The politics of Bihar has taken an unexpected turn with the Patna High Court staying the implementation of the letter issued by the Speaker of the House. The justices apparently wish to take a closer look at the modus operandi through which Nitish was claimed to have been declared the leader of the JD (U) legislature party.

The most valid reason for not recognizing Nitish as the leader of the JD (U) legislature party would be on the ground of the procedure: The national president, Sharad Yadav, was not authorized to convene the state legislature party meeting, that too without consulting the current leader (Jitan Manjhi). It was for the current leader of the JD (U) legislature party to do so.

A member of the Legislative Council (which Nitish is) could also be the leader of the joint legislature party.
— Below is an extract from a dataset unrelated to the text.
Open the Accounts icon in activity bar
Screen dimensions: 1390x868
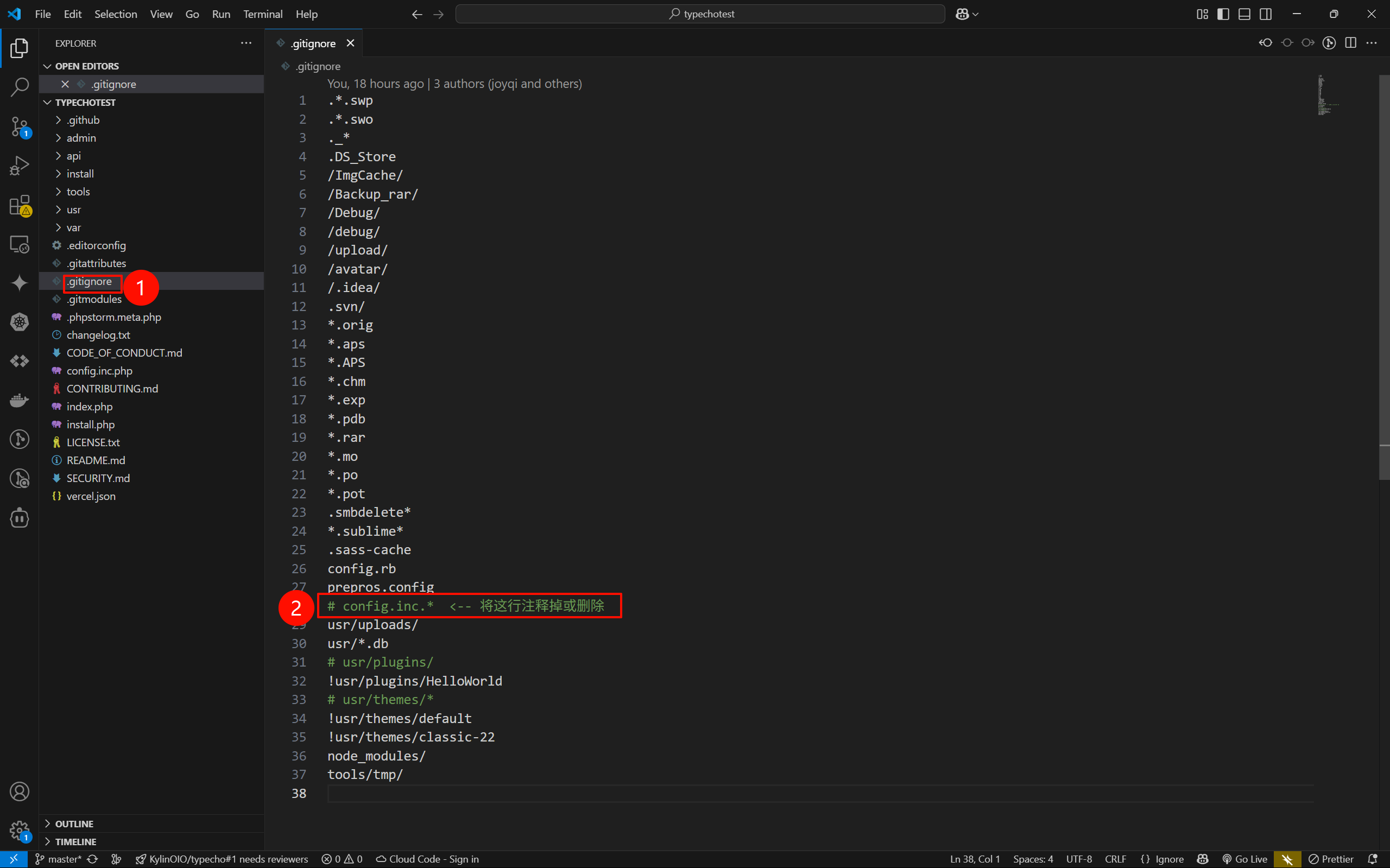pos(20,791)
On this ground, the candidacy of Nitish couldn't be challenged.

On the same principle, Manmohan Singh, being a member of the Rajya Sabha, was the leader of the Congress Parliamentary Party that included members of both the Lok and the Rajya Sabha.
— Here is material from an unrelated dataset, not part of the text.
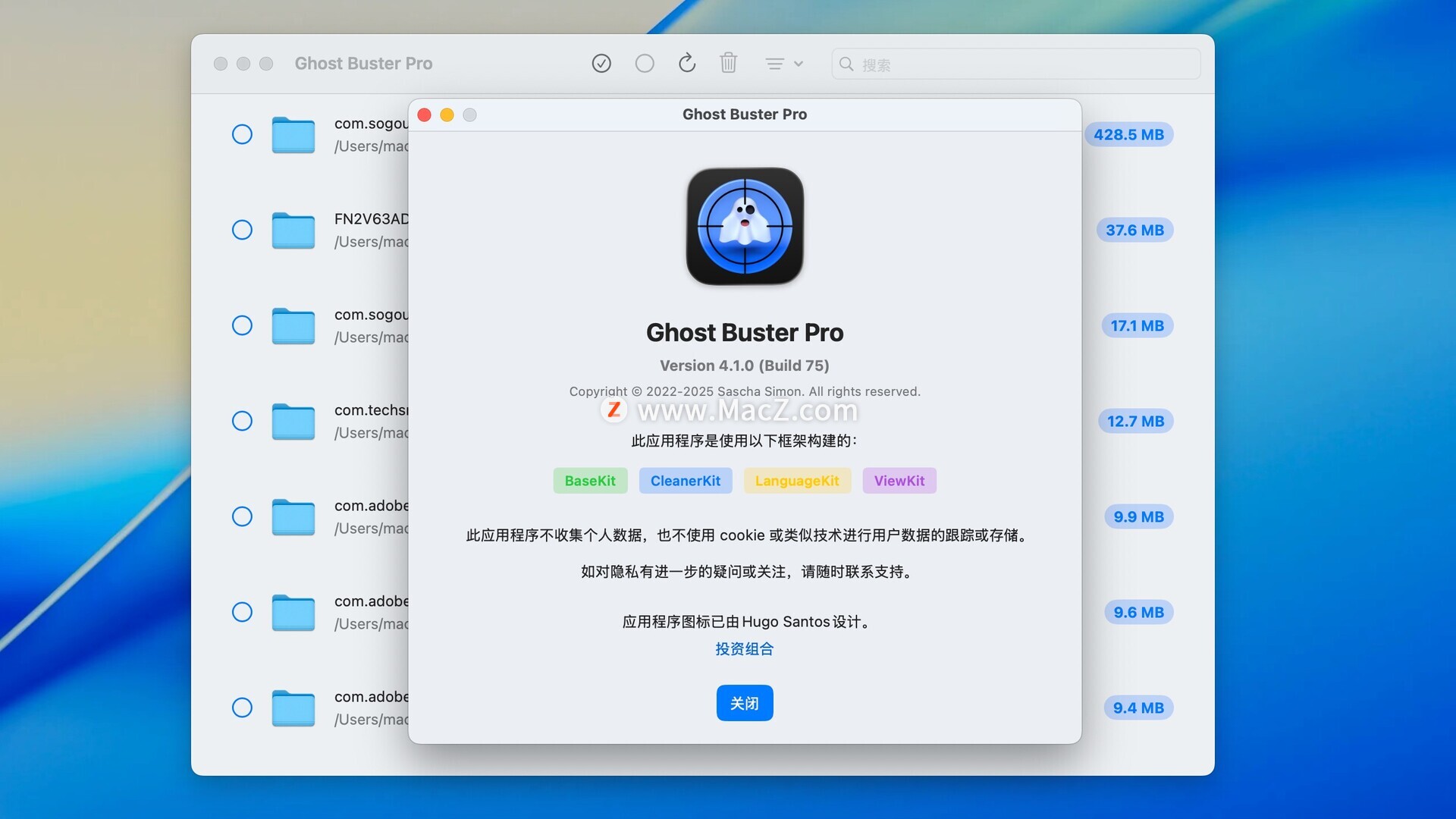Click the BaseKit framework tag
Viewport: 1456px width, 819px height.
590,481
Bihar regional leaders like Nitish, Lalu, Sharad or KC Tyagi and their lackeys like Vashisht Narayan Singh, Abdul Bari Siddiqui and others have scarce regard for parliamentary protocol and practices. Inspired by the Congress, they could throw all party procedures to the winds to serve their own ends. The history of their in-House fights is replete with such examples.
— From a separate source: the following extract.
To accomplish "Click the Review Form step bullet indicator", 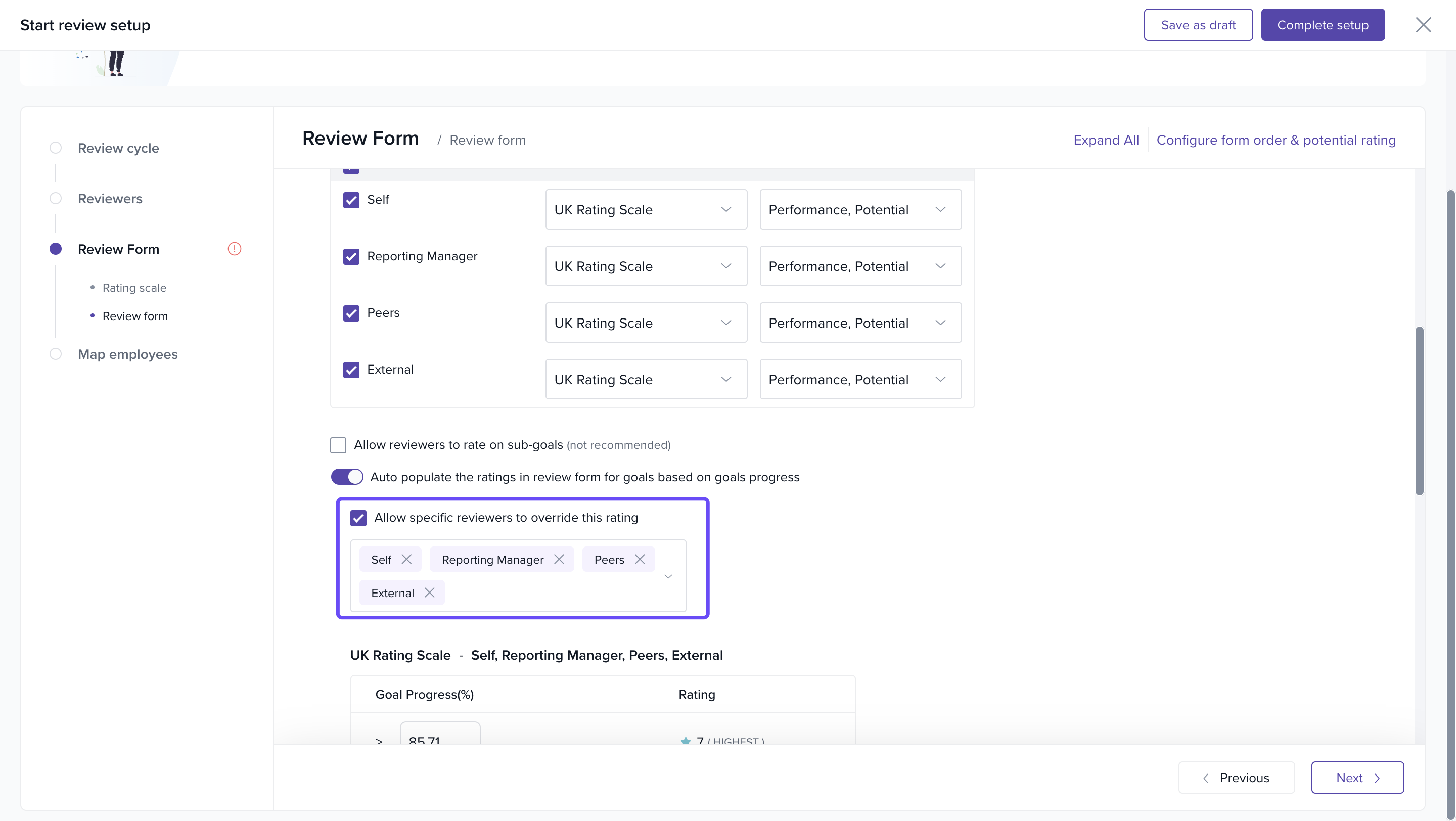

During the May-June 2014 election in Bihar, the closest colleagues of Nitish complained that the JD (U) was the only party which had no parliamentary board. Nitish could take in or turn out party candidates/workers at will.

Nitish embraced a few of them who were turncoats from the RJD or the BJP. Some of them eventually betrayed him. In a word, these leaders are not loyal or truthful to their own parties, only to their own narrow self-interests. The grass-roots party workers/sympathizers in whose (caste) names these leaders promote their politics must take note of this unfortunate trend.

It would, thus, be a very worthwhile question for the judiciary, in the larger interest of the people and democracy, to examine whether the political parties adhere to parliamentary principles and procedures. Their funding must be transparent and subject to auditing. Any tampering with the rules of the game must lead to censure and eventual de-recognition of such parties by the Election Commission.